Publication year - 1982
Publication title -
journal of neurochemistry
Language(s) - English
Resource type - Journals
SCImago Journal Rank - 1.75
H-Index - 229
eISSN - 1471-4159
pISSN - 0022-3042
DOI - 10.1111/j.1471-4159.1982.tb12578.x
Subject(s) - radioimmunoassay , myelin , glycoprotein , chemistry , sodium dodecyl sulfate , myelin associated glycoprotein , chromatography , microbiology and biotechnology , brain tissue , antigen , antibody , sodium , biochemistry , biology , central nervous system , immunology , endocrinology , anatomy , organic chemistry
The myelin‐associated glycoprotein (MAG) was purified from rat brain and radioiodinated with Bolton‐Hunter reagent for use in a double‐antibody radioimmunoassay. The conditions of the assay were adjusted to measure between 2 and 30 ng of MAG. The antigenic sites of MAG in tissue samples were exposed by solubilization in 1% (wt/vol) sodium dodecyl sulfate (SDS), and the final assay was done in a mixture of 0.25% SDS and 0.25% Triton X‐100. The presence of the Triton X‐100 overcame the inhibitory effect of SDS alone on the immune reactions.

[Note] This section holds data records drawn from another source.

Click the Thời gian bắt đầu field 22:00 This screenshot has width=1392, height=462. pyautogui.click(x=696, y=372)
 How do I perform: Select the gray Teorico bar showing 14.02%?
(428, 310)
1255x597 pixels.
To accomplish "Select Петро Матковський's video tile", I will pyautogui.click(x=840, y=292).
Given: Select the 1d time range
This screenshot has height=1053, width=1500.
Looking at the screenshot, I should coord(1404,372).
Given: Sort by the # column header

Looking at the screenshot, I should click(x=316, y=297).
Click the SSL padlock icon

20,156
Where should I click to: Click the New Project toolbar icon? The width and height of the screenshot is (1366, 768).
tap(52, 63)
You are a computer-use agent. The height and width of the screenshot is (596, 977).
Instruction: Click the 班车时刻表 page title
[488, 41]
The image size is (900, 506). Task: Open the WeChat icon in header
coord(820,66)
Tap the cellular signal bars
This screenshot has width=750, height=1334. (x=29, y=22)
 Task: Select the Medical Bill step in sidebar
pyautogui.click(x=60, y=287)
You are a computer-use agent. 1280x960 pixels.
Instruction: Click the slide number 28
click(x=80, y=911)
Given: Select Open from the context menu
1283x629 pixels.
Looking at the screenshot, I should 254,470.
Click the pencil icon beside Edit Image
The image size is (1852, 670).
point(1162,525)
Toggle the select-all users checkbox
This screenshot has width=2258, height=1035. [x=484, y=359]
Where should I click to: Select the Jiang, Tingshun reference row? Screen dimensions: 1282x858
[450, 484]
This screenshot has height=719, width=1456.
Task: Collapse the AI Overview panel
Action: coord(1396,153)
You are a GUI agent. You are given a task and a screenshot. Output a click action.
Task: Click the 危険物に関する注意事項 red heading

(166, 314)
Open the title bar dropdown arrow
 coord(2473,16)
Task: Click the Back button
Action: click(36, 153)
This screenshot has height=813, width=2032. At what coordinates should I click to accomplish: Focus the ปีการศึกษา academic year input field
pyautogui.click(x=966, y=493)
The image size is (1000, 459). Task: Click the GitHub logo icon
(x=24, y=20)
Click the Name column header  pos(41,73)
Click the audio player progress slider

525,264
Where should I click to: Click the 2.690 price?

Application of the assay to whole homogenates of developing rat brain revealed the expected increase of MAG with the progression of myelination. Adult brain homogenate and purified myelin contained 2.7 and 7.4 μg of MAG/mg protein, respectively. Sciatic nerve contained a lower level of MAG, and cross‐reacting material was not detected in nonneural tissues. This assay makes possible for the first time the analysis of MAG in whole tissue without prior myelin isolation or glycoprotein separation.